Alexandra Veloch, president and publisher of the Miami Herald Media Co. , handing out a special edition of The Miami Herald in front of Versailles on November 26, 2016.Wilfredo Lee profile / AP

But the most notable event in Valls’ memory was the death of Fidel Castro in 2016. Years ago, the media began reaching out to the restaurant to secure a place outside, knowing that it would be an important gathering place when Castro died. Valls kept a file in her car with a floor plan of Versailles and surrounding parking lots that included designated places for news outlets, information about who had access to the roof and where the security guards were.

“I remember getting that call the Friday after Thanksgiving. I drove here, and ended up staying all night,” Waltz said. “I remember on Saturday when I went up on the roof of Versailles and just looked down and you couldn’t see anything but people.”

“It was a surreal moment for me. It was a moment that a lot of people had been waiting for and that is where they came to celebrate,” she said. This is like my second home, so it was an honor.”

For politicians, a stop at Versailles during the campaign is a must.
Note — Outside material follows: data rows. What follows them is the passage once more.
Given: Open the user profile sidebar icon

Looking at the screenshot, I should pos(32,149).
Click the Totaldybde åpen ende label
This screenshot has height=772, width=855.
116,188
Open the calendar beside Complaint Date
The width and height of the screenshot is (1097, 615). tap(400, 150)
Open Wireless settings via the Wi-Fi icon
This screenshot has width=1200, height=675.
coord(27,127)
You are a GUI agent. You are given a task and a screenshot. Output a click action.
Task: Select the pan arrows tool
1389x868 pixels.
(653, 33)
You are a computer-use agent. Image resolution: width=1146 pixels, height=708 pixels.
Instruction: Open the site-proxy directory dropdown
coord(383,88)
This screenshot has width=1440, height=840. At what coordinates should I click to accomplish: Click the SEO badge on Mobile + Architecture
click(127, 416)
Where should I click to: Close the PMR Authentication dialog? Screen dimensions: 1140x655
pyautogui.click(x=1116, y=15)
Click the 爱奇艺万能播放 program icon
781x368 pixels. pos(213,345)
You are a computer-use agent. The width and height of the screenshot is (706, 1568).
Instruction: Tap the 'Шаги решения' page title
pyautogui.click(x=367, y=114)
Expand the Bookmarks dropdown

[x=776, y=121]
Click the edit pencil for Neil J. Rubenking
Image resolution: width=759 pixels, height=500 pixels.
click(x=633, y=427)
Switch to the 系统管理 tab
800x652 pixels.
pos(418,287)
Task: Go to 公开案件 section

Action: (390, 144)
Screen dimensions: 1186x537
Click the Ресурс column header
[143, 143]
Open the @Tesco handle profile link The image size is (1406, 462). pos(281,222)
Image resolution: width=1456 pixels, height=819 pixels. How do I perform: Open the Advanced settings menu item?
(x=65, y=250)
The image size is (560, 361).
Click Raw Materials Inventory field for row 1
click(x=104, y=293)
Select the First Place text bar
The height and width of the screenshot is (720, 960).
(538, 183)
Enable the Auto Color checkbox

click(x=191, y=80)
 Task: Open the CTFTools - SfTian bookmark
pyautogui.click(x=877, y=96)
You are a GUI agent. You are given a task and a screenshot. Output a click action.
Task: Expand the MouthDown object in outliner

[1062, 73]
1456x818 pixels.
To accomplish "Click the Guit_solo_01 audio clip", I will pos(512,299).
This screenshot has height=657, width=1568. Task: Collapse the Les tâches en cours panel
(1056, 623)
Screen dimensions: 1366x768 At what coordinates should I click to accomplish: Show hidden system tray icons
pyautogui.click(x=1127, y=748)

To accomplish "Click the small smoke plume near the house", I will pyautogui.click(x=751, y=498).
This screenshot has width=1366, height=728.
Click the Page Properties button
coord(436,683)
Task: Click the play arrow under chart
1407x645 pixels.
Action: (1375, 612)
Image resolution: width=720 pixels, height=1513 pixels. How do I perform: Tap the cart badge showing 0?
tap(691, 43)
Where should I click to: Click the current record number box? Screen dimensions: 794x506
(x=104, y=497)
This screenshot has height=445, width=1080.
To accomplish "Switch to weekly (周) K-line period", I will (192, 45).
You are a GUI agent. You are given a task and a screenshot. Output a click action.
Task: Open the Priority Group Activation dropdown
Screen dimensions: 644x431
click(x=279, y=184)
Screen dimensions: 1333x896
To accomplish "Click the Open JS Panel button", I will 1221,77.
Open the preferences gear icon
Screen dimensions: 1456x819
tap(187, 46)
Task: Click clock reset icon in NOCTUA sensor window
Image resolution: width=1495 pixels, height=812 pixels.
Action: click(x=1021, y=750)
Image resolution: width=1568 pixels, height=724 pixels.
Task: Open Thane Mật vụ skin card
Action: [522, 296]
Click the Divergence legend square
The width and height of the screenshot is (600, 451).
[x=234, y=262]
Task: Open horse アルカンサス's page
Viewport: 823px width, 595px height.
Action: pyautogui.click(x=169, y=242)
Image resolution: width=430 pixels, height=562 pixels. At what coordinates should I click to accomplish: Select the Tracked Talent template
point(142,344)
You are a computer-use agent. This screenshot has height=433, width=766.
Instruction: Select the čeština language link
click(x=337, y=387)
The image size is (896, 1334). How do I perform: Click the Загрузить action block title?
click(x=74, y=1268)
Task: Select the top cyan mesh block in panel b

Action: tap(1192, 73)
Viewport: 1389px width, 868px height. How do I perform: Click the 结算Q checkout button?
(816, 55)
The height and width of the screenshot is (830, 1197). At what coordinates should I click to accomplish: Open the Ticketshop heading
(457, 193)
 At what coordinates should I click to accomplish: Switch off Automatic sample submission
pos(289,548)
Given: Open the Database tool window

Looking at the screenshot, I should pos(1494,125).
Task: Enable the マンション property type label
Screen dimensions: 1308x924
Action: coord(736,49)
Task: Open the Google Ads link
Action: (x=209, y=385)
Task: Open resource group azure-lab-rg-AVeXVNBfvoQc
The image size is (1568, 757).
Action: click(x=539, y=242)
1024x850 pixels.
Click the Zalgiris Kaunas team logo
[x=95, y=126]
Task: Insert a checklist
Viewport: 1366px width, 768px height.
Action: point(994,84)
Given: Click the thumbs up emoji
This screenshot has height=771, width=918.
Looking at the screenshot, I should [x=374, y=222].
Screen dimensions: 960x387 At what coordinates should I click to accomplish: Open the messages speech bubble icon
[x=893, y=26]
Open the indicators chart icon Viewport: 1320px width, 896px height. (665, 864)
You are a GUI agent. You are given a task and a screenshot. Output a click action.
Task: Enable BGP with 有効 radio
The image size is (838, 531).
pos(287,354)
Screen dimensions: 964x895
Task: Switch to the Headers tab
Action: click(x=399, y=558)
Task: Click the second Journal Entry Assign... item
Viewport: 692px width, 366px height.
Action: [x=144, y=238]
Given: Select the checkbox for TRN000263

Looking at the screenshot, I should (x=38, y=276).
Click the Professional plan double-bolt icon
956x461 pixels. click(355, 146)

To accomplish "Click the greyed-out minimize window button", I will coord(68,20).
The tradition began with Bob Graham, a Democrat, in 1977. As a candidate for governor, he held various one-day jobs. One of them worked in the bus service and served food at Versailles. Since then the campaign has not stopped in the restaurant. (Graham won).

Former Presidents Ronald Reagan, Bush, Clinton and Trump all stopped at Versailles, as well as presidential candidates such as Mitt Romney and John McCain. Visits were not always planned.

President George W. Bush greets café staff and workers after breakfast with business leaders at Versailles in Miami on July 31, 2006.John van Beekom/The Miami Herald via Getty Images

I was in the office across the street. By the time they called me and I ran over they were already gone,” Valls said of Trump’s 2020 visit. “He ordered croquetas and pastilletus and told the girls $100.”

on her website, Versailles calls itself “the most famous Cuban restaurant in the world”.

“I meet people I know and we talk about Cuba and we remember the old times,” said one of the old shepherds, Osorio Pérez González, 74, a Miami resident who came to the United States in 1980.

Valls said, “There is no such thing as Versailles, especially for Cubans.”

“This is kind of from scratch, the center of the Cuban American community,” she said. “When anything happens, that’s where everyone gathers.”